My code is as follows:

from azure.keyvault import KeyVaultClient, KeyVaultAuthentication
from azure.common.credentials import ServicePrincipalCredentials

def auth_callback(server, resource, scope):
    credentials = ServicePrincipalCredentials(
        client_id = '',
        client_secret='',
        tenant = '',
        resource = "https://samplename.vault.azure.net/"
    )
    token = credentials.token
    return token['token_type'], token['access_token']

client = KeyVaultClient(KeyVaultAuthentication(auth_callback))

key_bundle = client.get_key('https://samplename.vault.azure.net/', '','')
json_key = key_bundle.key 

However, I have to save the service principal key inside the code, which I feel is not the best practice.

How can I avoid this?

I have also thought of storing the service principal credentials in a separate config file stored in blob storage and then reading it from Python. But that also involves ultimately storing the credentials of tee service principal in a text file.
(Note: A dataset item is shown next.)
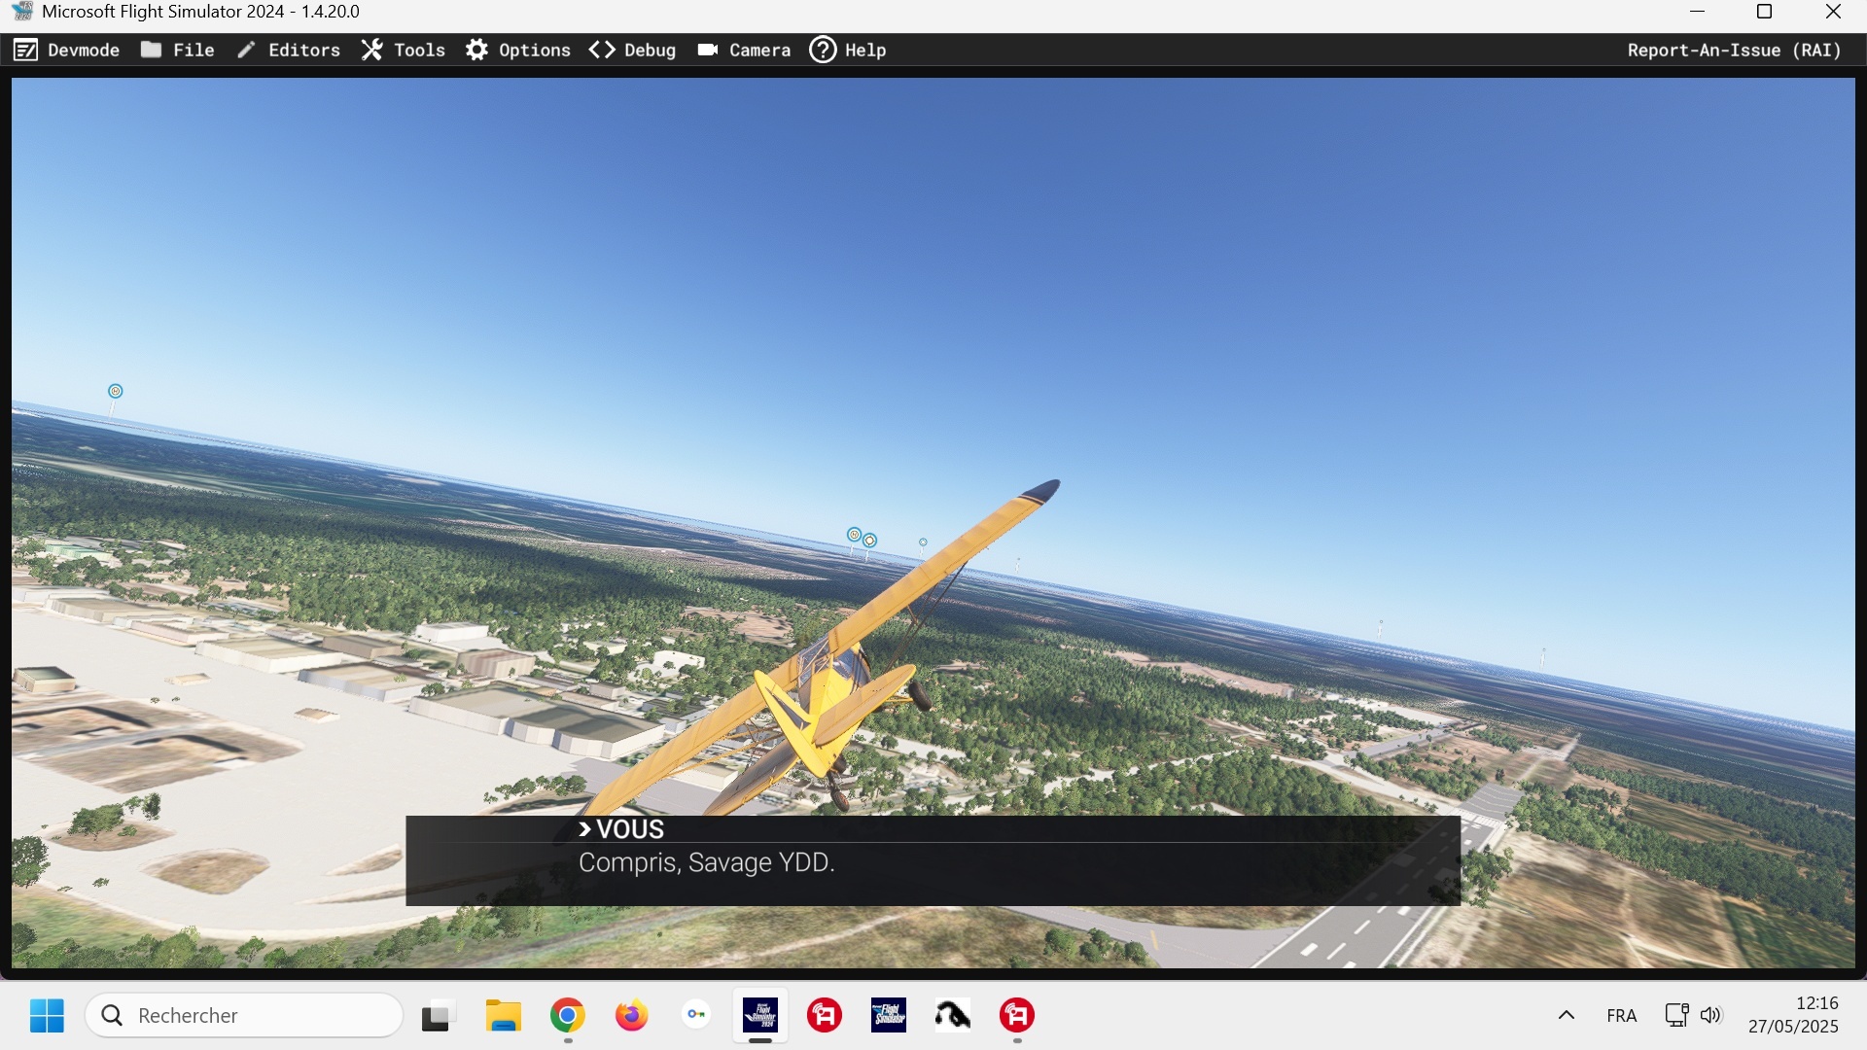The height and width of the screenshot is (1050, 1867).
Task: Expand the VOUS chat chevron
Action: (584, 829)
I am running Python from Azure Batch.

3

3 Answers

1
votes

I'm also trying to run Python in the batch service, and would like to access Key Vault without any credentials being visible on the portal or in the python script, so I need to use a certificate rather than a key. I think this has got to be a pretty common use case for the batch service.

I can access Key Vault using the certificate thumbprint in a Powershell script, but the only way I could find to access it from python was by setting the AZURE_CLIENT_CERTIFICATE_PATH environment variable to point to a non password protected pem certificate and using the DefaultAzureCredential class. The batch service requires password protected cer or pfx certificates, so any solution is going to be very fiddly - the only thing I can think of is to convert the pfx to a pem and then set the environment variable, with the pfx password being visible in the code or on the portal.
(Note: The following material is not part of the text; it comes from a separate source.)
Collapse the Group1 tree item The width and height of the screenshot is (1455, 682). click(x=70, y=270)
If there's a simpler way please let me know. Otherwise I think this is a significant gap in the batch service, which is otherwise very useful.

0
votes

The best answer will depend where you execute your code.
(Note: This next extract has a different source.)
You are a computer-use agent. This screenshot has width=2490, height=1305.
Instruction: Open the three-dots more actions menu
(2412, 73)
If you execute it on an Azure VM, Azure Container or anything inside Azure, then your scenario is exactly why MSI (Managed System Identities) exists :). I would strongly suggests you take a look at MSI documentation: https://docs.microsoft.com/azure/active-directory/managed-identities-azure-resources/overview

This is fully supported in the Python SDK.

If you execute in your own environment outside, then the question is not really Azure specific, and you could use a library like "keyring" to take care of storing this kind of secret:

https://pypi.org/project/keyring/#what-is-python-keyring-lib

(disclosure: I work at MS in the Python SDK team)

0
votes

Current best practices for using Azure Batch is to use certificate based authentication for your service principal. To do this add your certificate to Batch using the 'Certificates API' (https://docs.microsoft.com/en-us/python/api/azure-batch/azure.batch.operations.certificate_operations.certificateoperations?view=azure-python#add-certificate--certificate-add-options-none--custom-headers-none--raw-false----operation-config-). Then when you create your pool you can specify 'certificate_references' to have these certificates installed to each node in your pool (https://docs.microsoft.com/en-us/python/api/azure-batch/azure.batch.models.pooladdparameter?view=azure-python).

If you prefer to use key-based authentication you can additionally specify the keys as environment variables on the pool, which will be encrypted at REST

We receive quite a few requests to add MSI support, but currently I do not know the timeline for when it is planned to be added.

(disclosure: I work at MS in the Azure Batch team)